More than a hundred future, early, and first-time voters spent some festive hours in downtown Durham on Saturday, during what organizers billed as a Party and Parade to the Polls.

Attendees gathered at the county library for family voting. The event had snacks and voting exercises for the littlest voters.

The children weighed in on issues they could understand, like early bedtimes. Flags, pinwheels, and signs were on display, along with hand drawn signs with messages about why they were voting.

We met brothers Reuben and Levi Burroughs, students at Club Boulevard Elementary School, and their mother as they left the event early. Asked why they participated, both boys responded with enthusiasm.

"So I can choose a President," said Reuben.

"So I can, like, help people," his brother Levi exclaimed.

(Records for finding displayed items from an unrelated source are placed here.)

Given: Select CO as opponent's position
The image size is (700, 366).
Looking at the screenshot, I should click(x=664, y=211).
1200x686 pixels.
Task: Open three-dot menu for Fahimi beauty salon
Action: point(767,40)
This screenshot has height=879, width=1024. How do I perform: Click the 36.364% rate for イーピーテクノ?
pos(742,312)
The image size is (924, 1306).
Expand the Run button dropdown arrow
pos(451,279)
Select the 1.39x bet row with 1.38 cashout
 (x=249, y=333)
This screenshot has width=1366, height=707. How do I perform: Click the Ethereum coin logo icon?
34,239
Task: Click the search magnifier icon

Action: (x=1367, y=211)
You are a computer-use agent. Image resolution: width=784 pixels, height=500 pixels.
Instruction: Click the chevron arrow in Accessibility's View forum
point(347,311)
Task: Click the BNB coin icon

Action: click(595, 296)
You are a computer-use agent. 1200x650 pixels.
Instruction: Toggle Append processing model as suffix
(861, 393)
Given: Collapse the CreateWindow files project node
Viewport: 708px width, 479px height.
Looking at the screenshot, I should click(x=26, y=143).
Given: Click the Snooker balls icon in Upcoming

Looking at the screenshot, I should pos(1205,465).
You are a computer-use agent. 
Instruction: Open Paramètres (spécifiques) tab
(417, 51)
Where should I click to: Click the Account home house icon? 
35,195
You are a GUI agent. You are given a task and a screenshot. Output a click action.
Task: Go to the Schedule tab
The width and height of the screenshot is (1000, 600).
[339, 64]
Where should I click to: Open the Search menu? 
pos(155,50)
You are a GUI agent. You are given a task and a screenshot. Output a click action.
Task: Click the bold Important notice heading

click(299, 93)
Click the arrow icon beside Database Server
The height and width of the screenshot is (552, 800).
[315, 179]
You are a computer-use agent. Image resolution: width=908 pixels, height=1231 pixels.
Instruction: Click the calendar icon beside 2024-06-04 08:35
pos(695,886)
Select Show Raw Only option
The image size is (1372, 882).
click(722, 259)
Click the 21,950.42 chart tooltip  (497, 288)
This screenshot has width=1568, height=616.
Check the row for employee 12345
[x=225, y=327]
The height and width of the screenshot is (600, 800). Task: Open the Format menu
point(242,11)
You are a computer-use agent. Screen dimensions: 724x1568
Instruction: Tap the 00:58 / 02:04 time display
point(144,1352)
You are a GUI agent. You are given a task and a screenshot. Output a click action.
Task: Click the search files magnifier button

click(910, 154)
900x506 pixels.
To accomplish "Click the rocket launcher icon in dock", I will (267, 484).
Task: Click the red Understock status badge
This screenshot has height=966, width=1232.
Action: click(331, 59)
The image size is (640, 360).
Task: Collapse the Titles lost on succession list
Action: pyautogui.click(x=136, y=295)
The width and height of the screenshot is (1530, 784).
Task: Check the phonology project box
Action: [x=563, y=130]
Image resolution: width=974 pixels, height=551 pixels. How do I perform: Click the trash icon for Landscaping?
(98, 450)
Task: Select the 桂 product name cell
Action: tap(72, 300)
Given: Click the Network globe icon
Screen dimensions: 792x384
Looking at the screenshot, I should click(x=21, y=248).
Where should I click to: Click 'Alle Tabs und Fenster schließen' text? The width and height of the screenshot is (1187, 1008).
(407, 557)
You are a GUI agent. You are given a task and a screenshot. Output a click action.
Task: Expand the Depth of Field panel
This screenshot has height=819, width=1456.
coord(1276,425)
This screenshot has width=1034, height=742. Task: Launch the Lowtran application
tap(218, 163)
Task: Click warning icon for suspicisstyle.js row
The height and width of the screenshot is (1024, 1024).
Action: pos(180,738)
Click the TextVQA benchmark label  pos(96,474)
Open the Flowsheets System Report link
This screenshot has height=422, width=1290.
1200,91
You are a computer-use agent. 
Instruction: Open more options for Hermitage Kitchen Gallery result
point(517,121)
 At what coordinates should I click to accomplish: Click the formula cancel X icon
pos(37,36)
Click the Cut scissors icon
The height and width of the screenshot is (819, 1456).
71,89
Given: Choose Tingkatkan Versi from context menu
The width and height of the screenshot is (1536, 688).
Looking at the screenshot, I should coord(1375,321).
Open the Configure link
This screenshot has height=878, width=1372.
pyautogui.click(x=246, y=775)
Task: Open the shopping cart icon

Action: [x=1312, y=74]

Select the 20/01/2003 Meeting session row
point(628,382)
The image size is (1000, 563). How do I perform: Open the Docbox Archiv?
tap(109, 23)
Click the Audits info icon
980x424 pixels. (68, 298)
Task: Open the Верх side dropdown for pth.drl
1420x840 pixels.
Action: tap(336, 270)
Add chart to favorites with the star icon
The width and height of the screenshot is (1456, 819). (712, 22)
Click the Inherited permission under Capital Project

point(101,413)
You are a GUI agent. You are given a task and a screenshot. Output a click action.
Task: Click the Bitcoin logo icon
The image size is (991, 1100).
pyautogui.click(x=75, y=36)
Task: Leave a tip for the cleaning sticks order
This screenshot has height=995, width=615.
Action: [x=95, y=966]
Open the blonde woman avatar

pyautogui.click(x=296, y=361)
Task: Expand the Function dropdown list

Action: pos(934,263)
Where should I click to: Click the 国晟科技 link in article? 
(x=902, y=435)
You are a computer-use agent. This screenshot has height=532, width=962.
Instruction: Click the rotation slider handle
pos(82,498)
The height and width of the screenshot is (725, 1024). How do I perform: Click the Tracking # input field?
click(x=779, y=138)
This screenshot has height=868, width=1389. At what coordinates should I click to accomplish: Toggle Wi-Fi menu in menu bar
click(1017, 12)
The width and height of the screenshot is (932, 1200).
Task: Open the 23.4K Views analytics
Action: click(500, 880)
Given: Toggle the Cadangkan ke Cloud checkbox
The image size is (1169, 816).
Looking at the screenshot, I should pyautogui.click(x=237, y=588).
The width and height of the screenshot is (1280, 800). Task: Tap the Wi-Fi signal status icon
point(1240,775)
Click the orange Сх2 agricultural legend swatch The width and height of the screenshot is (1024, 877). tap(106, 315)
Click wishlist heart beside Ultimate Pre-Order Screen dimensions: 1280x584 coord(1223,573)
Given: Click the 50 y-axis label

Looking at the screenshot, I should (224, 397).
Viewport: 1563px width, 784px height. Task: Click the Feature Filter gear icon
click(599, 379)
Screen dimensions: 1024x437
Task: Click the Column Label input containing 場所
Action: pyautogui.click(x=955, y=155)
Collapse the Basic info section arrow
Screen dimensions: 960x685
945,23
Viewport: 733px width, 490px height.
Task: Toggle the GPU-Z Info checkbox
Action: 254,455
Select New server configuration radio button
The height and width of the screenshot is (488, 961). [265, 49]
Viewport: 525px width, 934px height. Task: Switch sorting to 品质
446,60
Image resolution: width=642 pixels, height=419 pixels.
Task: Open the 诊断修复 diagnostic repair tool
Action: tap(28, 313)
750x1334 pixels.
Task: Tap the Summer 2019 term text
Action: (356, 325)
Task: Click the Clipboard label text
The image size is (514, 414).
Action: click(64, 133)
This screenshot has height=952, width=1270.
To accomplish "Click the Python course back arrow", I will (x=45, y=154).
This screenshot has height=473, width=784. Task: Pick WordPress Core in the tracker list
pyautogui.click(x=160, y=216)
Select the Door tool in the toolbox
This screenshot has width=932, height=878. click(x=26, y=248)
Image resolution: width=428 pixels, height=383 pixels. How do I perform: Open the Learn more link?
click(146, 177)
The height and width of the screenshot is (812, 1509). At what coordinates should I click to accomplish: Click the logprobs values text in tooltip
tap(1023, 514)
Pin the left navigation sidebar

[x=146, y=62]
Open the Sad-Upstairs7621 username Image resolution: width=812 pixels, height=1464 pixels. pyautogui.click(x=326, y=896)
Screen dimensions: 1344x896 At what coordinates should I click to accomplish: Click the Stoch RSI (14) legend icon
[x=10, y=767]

"I want to teach my children that they have a voice," said Jessica Burroughs, "and that they can help make the world a better place. So they see me vote, and we talk a lot about the candidates."

It was, however, more than just child's play. The children stepped into kid-sized voting booths, with ballots that showed actual candidates for office in Durham as well as those running for president.

The event was founded and organized by Kids Voting Durham and NC MomsRising and it was co-sponsored by You Can Vote and the Durham Association of Educators.

Organizers provided a voter's guide and information about voter IDs. Critics of that requirement say it could suppress the vote in North Carolina.

"Especially with the situation with IDs here in this state, there are a lot of voters who don't quite speak English yet," said voter Sheila Arias. "So there's a lot of obstacles to overcome but there's also a lot of organizations trying to smooth out this situation."

When the rally ended outside the Durham County Board of Elections, several people filed inside and took advantage of early voting. One of them, high school student Shirley Garret, registered when she turned 18. She spoke to the crowd before the march, and afterwards spoke with ABC11.

"Voting is so important to me, and it's even more important because it's local voting," Garrett said. "And I understand that's what affects me the most."

Organizers hope more voters of all ages will follow the first time voter's lead between now and March 15, primary day for the presidential elections in North Carolina.